● Texte source:
Le blog de Méthodo Campus : Pratique et théorie des méthodes d'apprentissage

Comment comprendre les concepts abstraits : l’exemple de la méthode de Singapour

Comment bien saisir le sens des concepts abstraits ? En maths, la fameuse "méthode de Singapour" propose de partir de situations concrètes et de schémas très simples. On manipule et on dessine avant de passer aux chiffres et aux formules abstraites.
un petit garçon apprend à compter avec un boulier

Méthodo Campus consacre le deuxième module du parcours « Apprendre à apprendre » à la compréhension et la représentation des concepts abstraits. Plus un élève avance dans ses études, et plus les notions théoriques s’accumulent, s’enchaînent et se complexifient. Or si l’on n’a jamais réellement compris le sens des premiers concepts abstraits, il est difficile de les utiliser correctement dans des problèmes de niveau supérieur ou des situations nouvelles.

J’aime pas les maths !

Les mathématiques en sont un bon exemple, car leur langage utilise un grand nombre de concepts abstraits. Cela commence par les nombres sur lesquels on réalise des opérations arithmétiques et qui se déclinent en de multiples formes (nombres relatifs, décimaux, puissances, racines carrées…) avec leurs règles d’écriture et de calcul.

Or comment manipuler correctement ces concepts si l’on n’en a pas compris profondément le sens ? C’est ainsi que les élèves français – d’après les études et les enseignants – auraient beaucoup de mal, dès le collège, à travailler correctement sur les fractions. A comprendre que 1/6 n’est pas plus grand que 1/3, même si 6 est plus grand que 3.

Faute d’avoir compris en profondeur le sens des notions mathématiques de base, beaucoup d’élèves se contentent d’appliquer des formules

La difficulté ne fait que s’amplifier lorsqu’on aborde en seconde l’univers des fonctions, des statistiques ou de l’algorithmique. Faute d’avoir bien compris les premiers termes de ce langage, un grand nombre d’élèves se contentent d’appliquer des formules. Ils sont alors souvent incapables de résoudre des problèmes plus avancés, car incapables de repérer quel raisonnement ou quelle propriété employer. Inutile de dire que dans ces conditions, personne n’aime les maths !

La méthode de Singapour, c’est quoi ?

● Liste des tâches:
1) Restituez en liste JSON de chaînes, une chaîne par ligne et sans les lignes vides, les lignes des enregistrements, en partant de celle qui contient "Task: Open the invoices link" et en finissant par celle qui contient "Action: pyautogui.click(x=908, y=300)", toutes deux incluses. Laissez les images de côté dans la réponse.
2) Poursuivez le texte sur la méthode de Singapour à partir de l'endroit où il s'arrête.

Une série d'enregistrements
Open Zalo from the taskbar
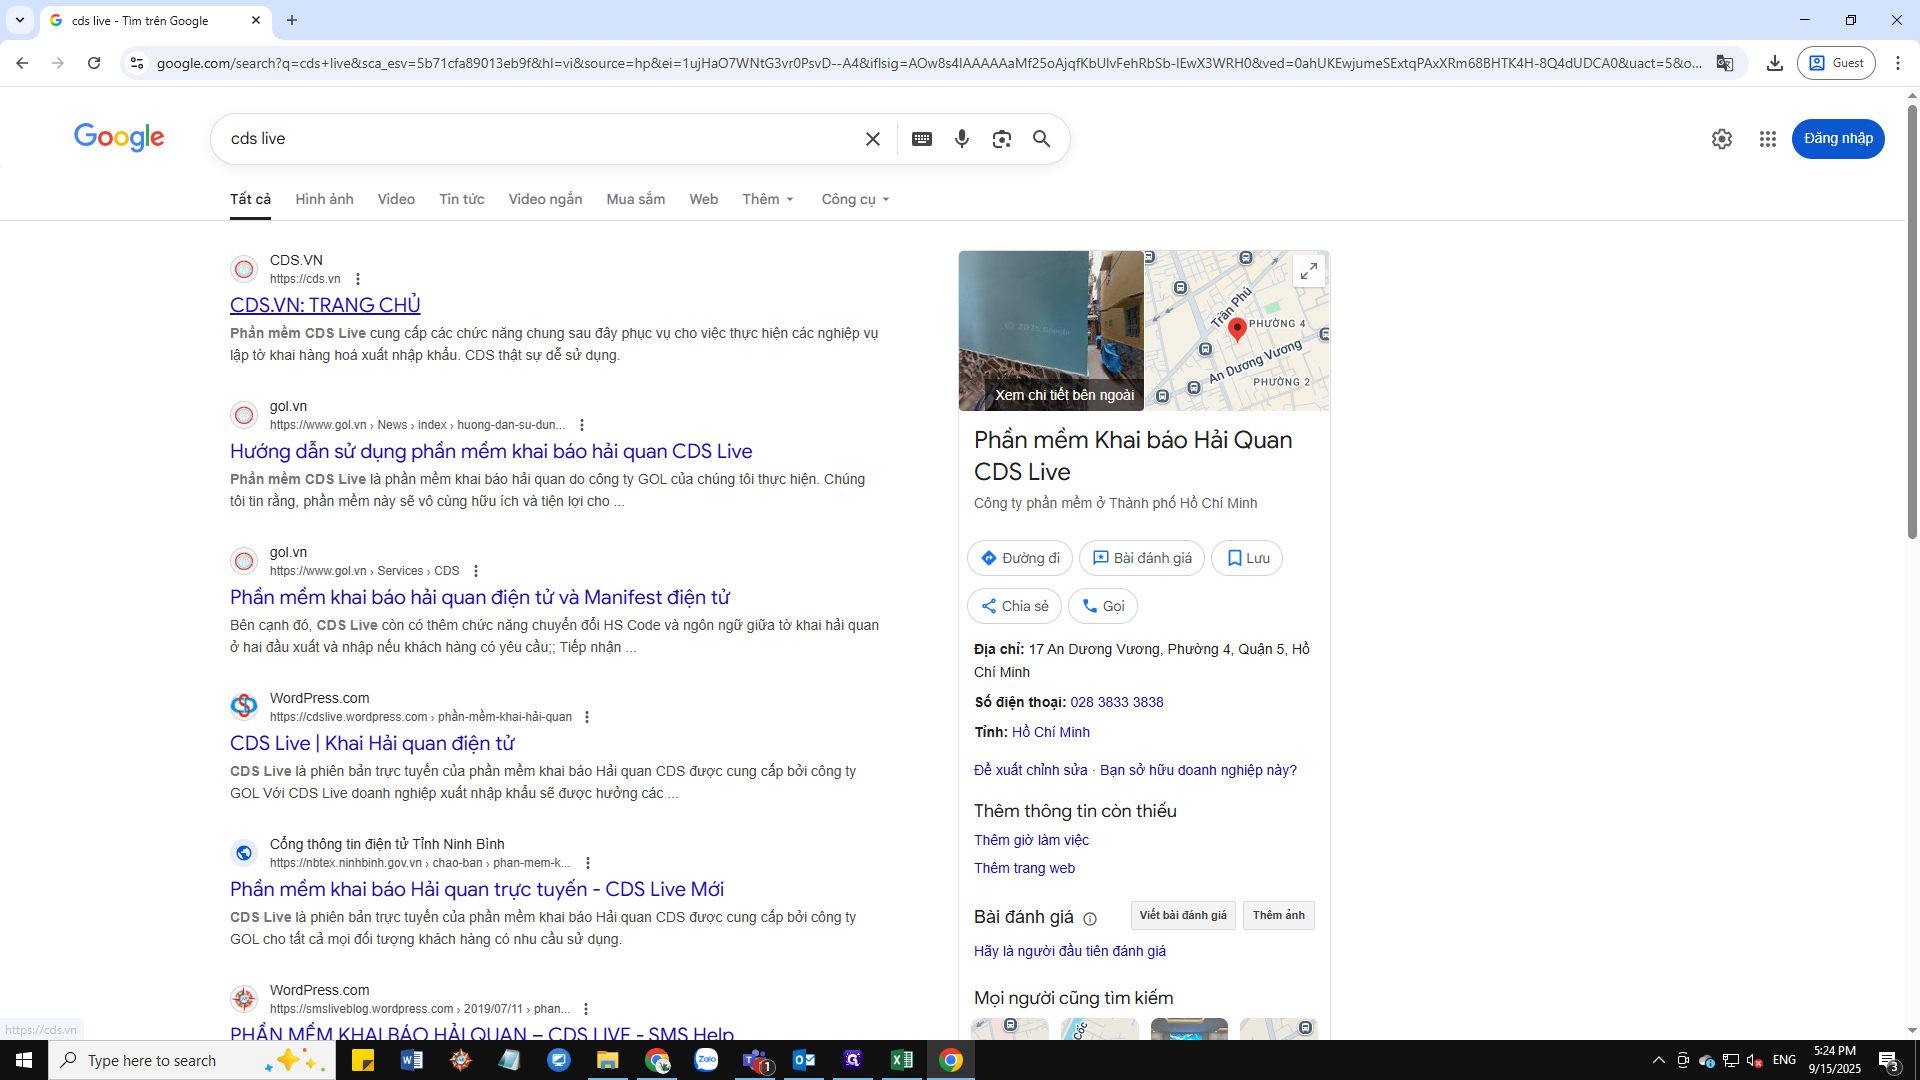Image resolution: width=1920 pixels, height=1080 pixels. [706, 1060]

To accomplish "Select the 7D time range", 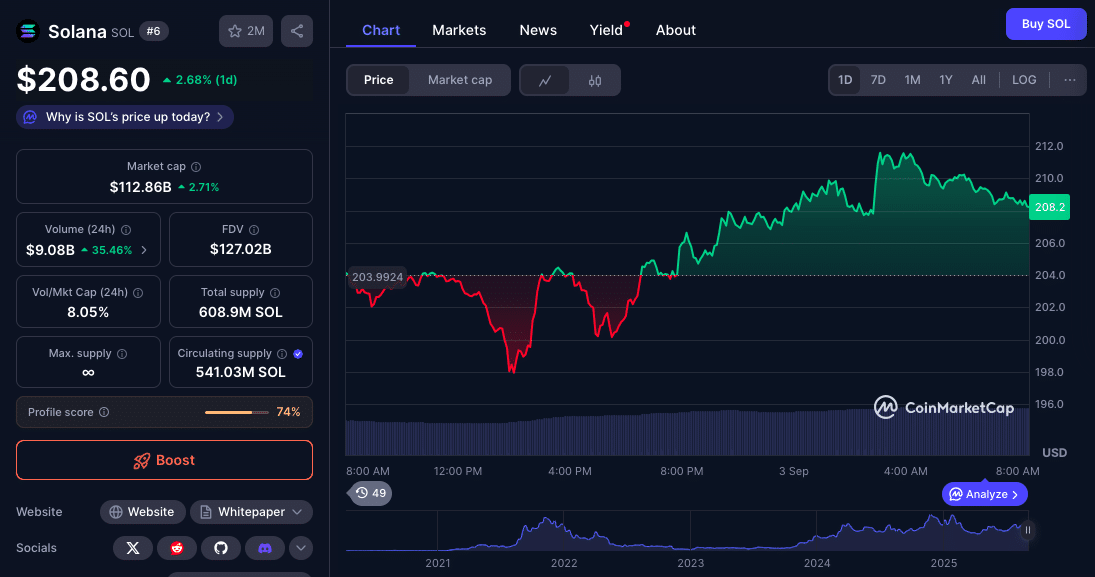I will pyautogui.click(x=878, y=80).
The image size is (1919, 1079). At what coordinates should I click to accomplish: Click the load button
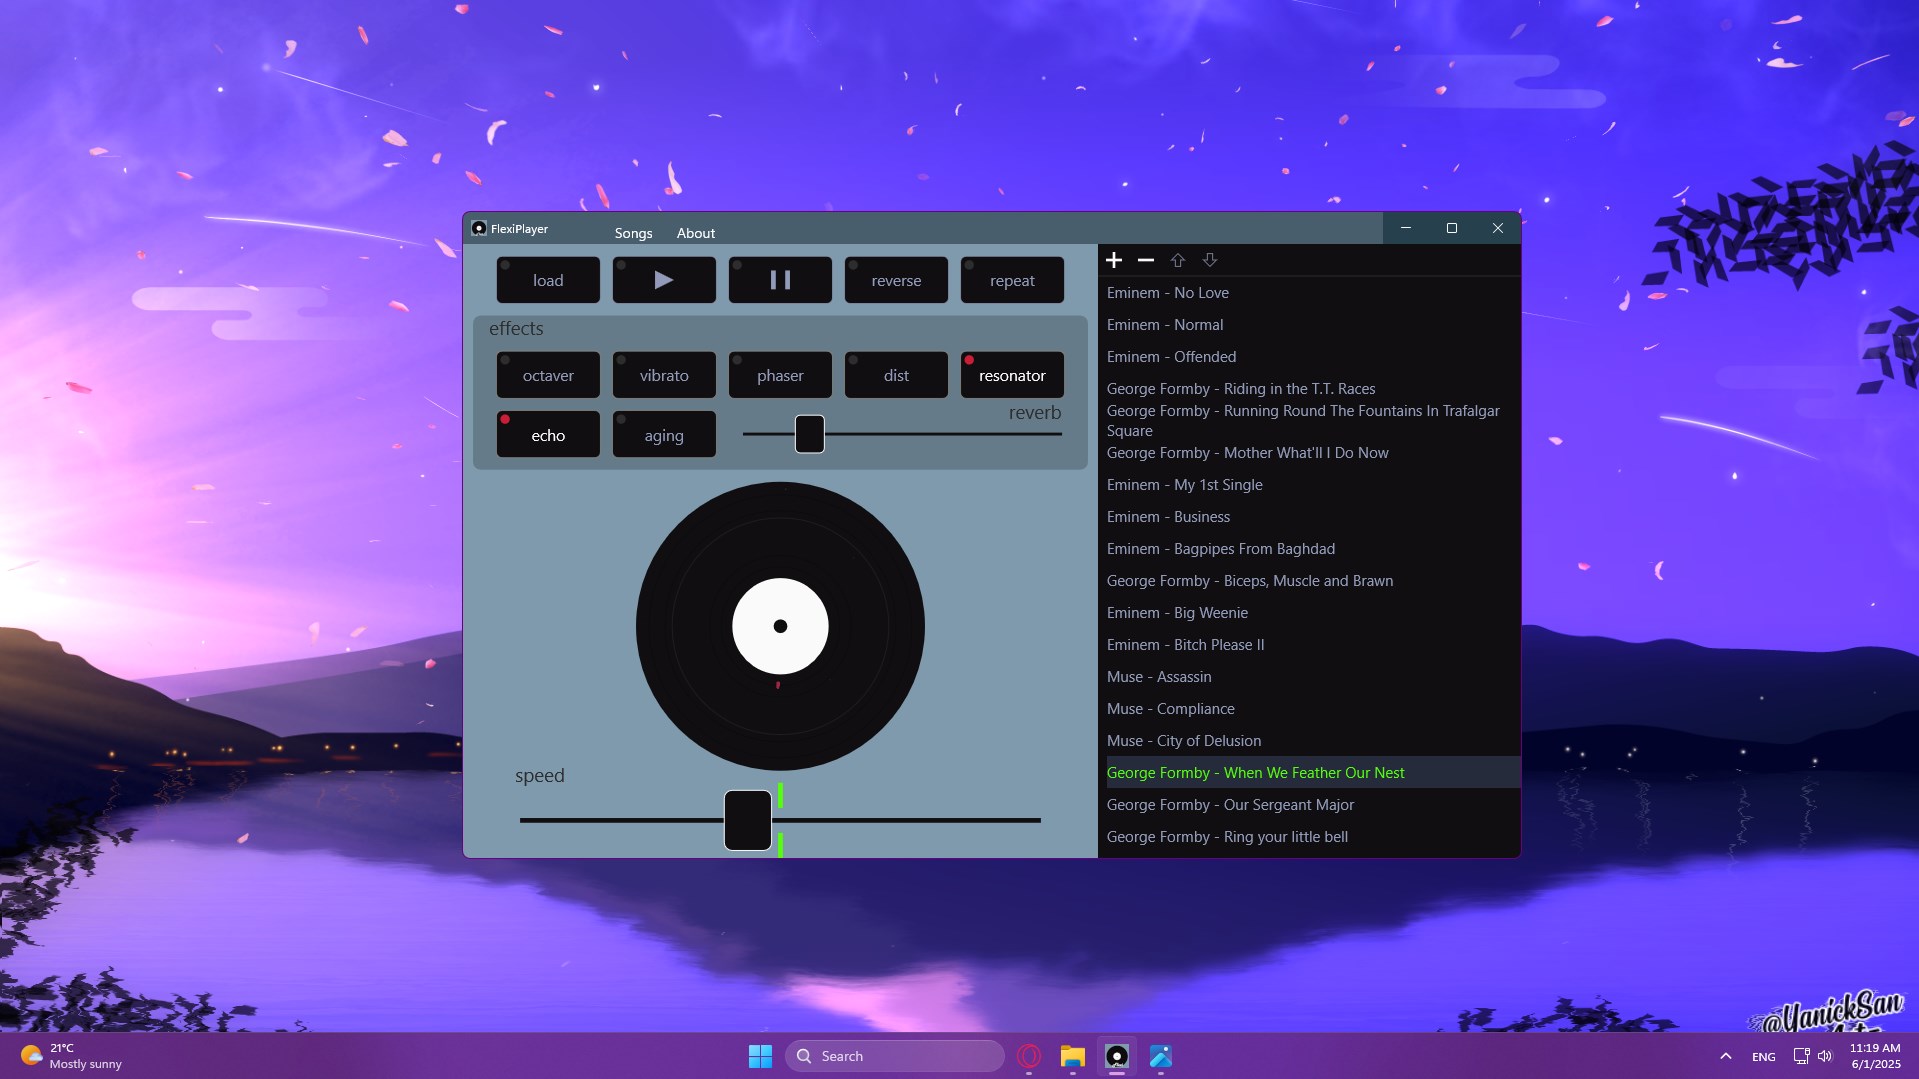[x=547, y=280]
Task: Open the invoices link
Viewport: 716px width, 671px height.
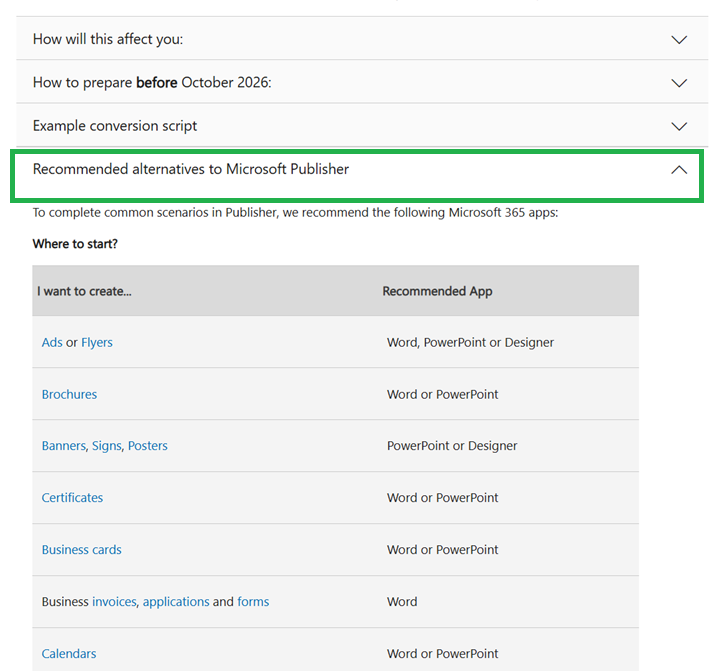Action: click(x=114, y=602)
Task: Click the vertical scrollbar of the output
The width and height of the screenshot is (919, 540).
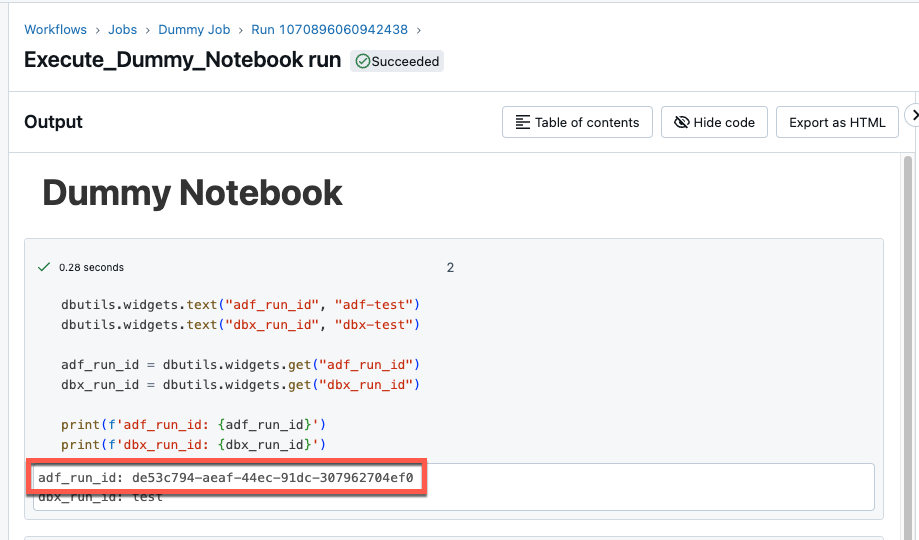Action: pyautogui.click(x=908, y=300)
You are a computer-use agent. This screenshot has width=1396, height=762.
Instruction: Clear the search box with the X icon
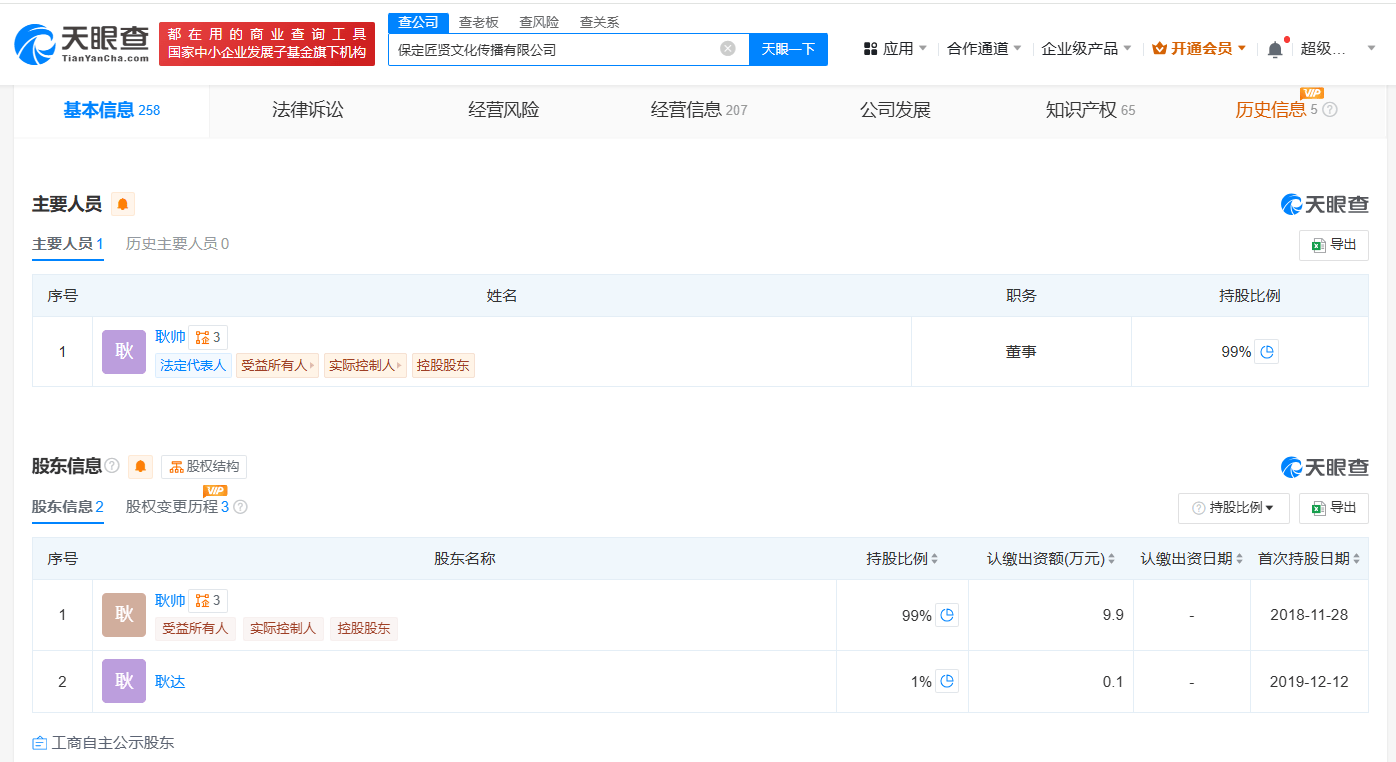point(728,48)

● Réponses attendues:
1)
[
  "Task: Open the invoices link",
  "Viewport: 716px width, 671px height.",
  "Action: click(x=114, y=602)",
  "Task: Click the vertical scrollbar of the output",
  "The width and height of the screenshot is (919, 540).",
  "Action: pyautogui.click(x=908, y=300)"
]

2)
Il aura fallu l’accumulation des « mauvaises notes » des élèves français et surtout des bons résultats de certains pays comme Singapour pour qu’on admette, enfin, qu’il fallait peut-être s’inspirer de ce qui marche. Or qu’est-ce qui caractérise le plus cette fameuse « méthode de Singapour » ? C’est qu’elle prend le temps, justement, de donner du sens aux concepts mathématiques abstraits avant d’enseigner les règles, les formules et les techniques de calcul.

Dès le primaire, pour aborder les notions d’addition, de soustraction, de multiplication, de division ou de fraction, on part de situations concrètes : pizza à partager, cubes à empiler, billes à répartir dans des sacs, enfant qui a le double, ou la moitié d’un autre… Souvent, dès le début, un petit problème est posé.

Exemple* :

« Pierre a une collection de 1 170 timbres. Il possède 4 fois plus de timbres français que de timbres étrangers. Combien de timbres français Pierre a-t-il dans sa collection« 

On part donc du concret, mais pour avancer, on passe systématiquement par l’image en utilisant des schémas en barres, comme celui-ci qui clarifie tout de suite les notions de multiplication et de division :

En même temps, l’élève est invité à verbaliser tout son raisonnement en mettant « un haut-parleur sur sa pensée » : « J’ai un paquet de timbres étrangers, et 4 paquets de timbres français… »

* : cet exercice est extrait de l’ouvrage « Je m’entraine en maths avec la méthode de Singapour« , niveau CM2-10-11 ans, à La Librairie des écoles, éditeur qui publie depuis plusieurs années une adaptation de la méthode aux élèves français.

Raisonner avec ses mains et son crayon avant de le faire dans sa tête

Des mains manipulent en tout sens un jeu de Rubik's cube.

La méthode avance ainsi en accumulant les situations concrètes nécessitant de manipuler les objets pour permettre à l’élève de bien s’approprier les diverses notions. Avant de passer au langage purement mathématique (abstrait), on utilise la médiation de tous les autres langages : le langage du corps lorsqu’on manipule des cubes ou des boules, le langage visuel des schémas et des figures géométriques, le langage verbal lorsqu’on explique sa démarche avec des mots…

En géométrie, la manipulation peut être particulièrement efficace. Plutôt que de faire apprendre de but en blanc que « la somme des angles d’un triangle est égale à 180° », la méthode propose à l’élève de dessiner un triangle. Puis il doit en colorier les angles, découper le triangle en trois morceaux sans abimer les angles et assembler ceux-ci côte à côte. Ils s’ajustent alors clairement sur une ligne droite et forment bien ensemble un angle de 180° (CQFD !)

"Quelle est la somme des 3 angles ?" se demande une élève face à l'assemblage des trois angles d'un triangle.
Illustration issue de l’ouvrage « Je m’entraîne en maths avec la méthode de Singapour (CM2) » Ed. La librairie des écoles, p. 145.

Une fois la notion bien intégrée par ce passage dans le concret, l’image et les mots, l’élève peut « installer » dans sa tête le concept abstrait et la formule mathématique. Le calcul ou le raisonnement peut devenir mental.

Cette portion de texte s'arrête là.